View from Washington: Colonial Pipeline’s teachable moment

Will the ransomware attack on Colonial Pipeline finally prove to be the wake-up call governments and industry have long needed over cyber security?

While extremely serious, the attack still was perhaps not as serious as last year’s SolarWinds assault on the US government (and, indeed, a number of its allies, including the UK). The difference is that the pipeline hack has been far more readily communicated.

Long lines of panic-buying East Coast drivers bemoaning continuously increasing pump prices made for a nicely concrete illustration of risk, particularly when compared to some ‘abstract’ digital theft of intellectual property or sensitive data.

Describing why that happened is also relatively straightforward: Colonial Pipeline shut down 5,500 miles of infrastructure serving roughly 45 per cent of the East Coast’s fuel needs because Russia-based cyber criminals locked the company out of its accounting system and it could not be sure that system was sufficiently fenced off from the operational systems controlling the pipelines themselves. The alarmingly basic shortcomings exposed are self-evident.

A third important strand is that a clear narrative that has had demonstrable social consequences has broken some of the shackles that previously confounded federal intervention.

The Biden administration quickly went on the offensive against the cyber criminals (Colonial’s hacker DarkSide had disappeared from even the dark web as this article was posted), but more significantly, it has moved forward on requiring its software suppliers to meet core cyber-security standards – creating de facto hallmarks of approval for the industry – and is openly discussing mandatory federal cyber-security standards for the private companies that own and operate the US’s energy infrastructure.

Ideas that were once seen as unwarranted impositions on the free market and its efficiencies suddenly look much more politically viable, even essential when some so-and-so seeks to get between an American and his or her steering wheel.

Globally too, Colonial Pipeline has earned column inches largely thanks to the US’s love affair with the automobile where other major infrastructure assaults have not.

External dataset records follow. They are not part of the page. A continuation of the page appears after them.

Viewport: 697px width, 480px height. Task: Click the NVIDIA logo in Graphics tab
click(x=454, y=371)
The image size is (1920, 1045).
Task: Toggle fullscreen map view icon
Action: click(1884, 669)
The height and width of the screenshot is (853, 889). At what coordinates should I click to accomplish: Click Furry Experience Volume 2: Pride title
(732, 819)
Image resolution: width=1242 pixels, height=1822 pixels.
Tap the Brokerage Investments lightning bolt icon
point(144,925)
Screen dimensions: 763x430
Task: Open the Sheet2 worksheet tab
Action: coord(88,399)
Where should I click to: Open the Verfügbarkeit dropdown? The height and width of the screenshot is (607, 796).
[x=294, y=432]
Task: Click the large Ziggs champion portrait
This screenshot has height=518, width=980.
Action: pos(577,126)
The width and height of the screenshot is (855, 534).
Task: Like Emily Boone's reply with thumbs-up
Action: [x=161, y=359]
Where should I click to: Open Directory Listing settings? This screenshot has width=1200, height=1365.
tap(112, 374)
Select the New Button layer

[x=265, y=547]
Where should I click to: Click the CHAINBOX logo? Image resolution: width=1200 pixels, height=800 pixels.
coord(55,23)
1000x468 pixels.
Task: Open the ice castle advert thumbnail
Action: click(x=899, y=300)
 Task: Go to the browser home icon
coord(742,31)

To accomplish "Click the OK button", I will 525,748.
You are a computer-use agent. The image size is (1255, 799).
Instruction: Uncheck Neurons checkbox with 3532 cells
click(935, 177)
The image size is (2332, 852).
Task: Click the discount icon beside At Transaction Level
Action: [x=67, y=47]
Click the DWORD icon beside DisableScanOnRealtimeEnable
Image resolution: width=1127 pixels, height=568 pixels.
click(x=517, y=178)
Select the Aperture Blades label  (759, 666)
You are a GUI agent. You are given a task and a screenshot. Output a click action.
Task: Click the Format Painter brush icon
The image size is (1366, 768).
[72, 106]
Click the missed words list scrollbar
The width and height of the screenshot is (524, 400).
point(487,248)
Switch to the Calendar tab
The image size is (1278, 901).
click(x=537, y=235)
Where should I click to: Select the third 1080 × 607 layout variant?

For comparison, one thinks most immediately of the attacks on Ukraine’s national power grid in 2015 and 2016.

So, yes, everybody, this looks very much like that wake-up call.

And let’s face it, as unwelcome has this latest US hack has been, it was also almost something that needed to happen and be widely reported. Because it is not as though today’s cyber-security risks are  unknown.

In a 2019 Siemens survey of energy infrastructure providers, 56 per cent acknowledged having already suffered a shutdown or loss of critical operational data.  Closer to home, the recently-released 2021 UK government Cyber Security Breaches Survey points to 39 per cent of companies having suffered a breach or attack in the last 12 months (down slightly from 2020, probably due to reduced economic activity during the pandemic).

Meanwhile, as more businesses become more digital (with utilities very much part of the trend), the surface that cyber criminals can attack is growing at a prodigious rate.

Some good news for the UK is that the IET itself is one of the 16 organisations behind the new government-mandated UK Cyber Security Council, formally established at the end of March. As well as building out a national cyber-security profession and promoting new practices and technologies, it will seek to influence and guide regulation. Events in the US highlight how important and increasingly pressing a task that is now.

This will supplement the work already done in promoting best practice, advice and alerts through the National Cyber Security Centre (NCSC) (its ‘Weekly threat reports’ are eminently bookmarkable), and the work of these organisations then highlights the fourth important aspect of the Colonial Pipeline attack: it became extremely public.

Cyber attacks are typically kept secret, mostly for reputational reasons, often because a ransom is paid (Colonial Pipeline did reportedly cough up $5m). The problem again here is that while we are repeatedly confronted with worrying numbers like those above, tangible and teachable examples of how bad things can get are much rarer – leading to the paradox that without them they will inevitably become less rare in reality.

So, assuming that you have found Colonial Pipeline entirely ‘gettable’, here’s a start:  the NCSC’s own quick start guides for everyone from families to large organisations. Can it really wait any longer?

Because one other datapoint from the Siemens survey does rather bring you up short. While 56 per cent of those utilities confirmed attacks, only 31 per cent said they felt confident about being able to respond to and contain a breach.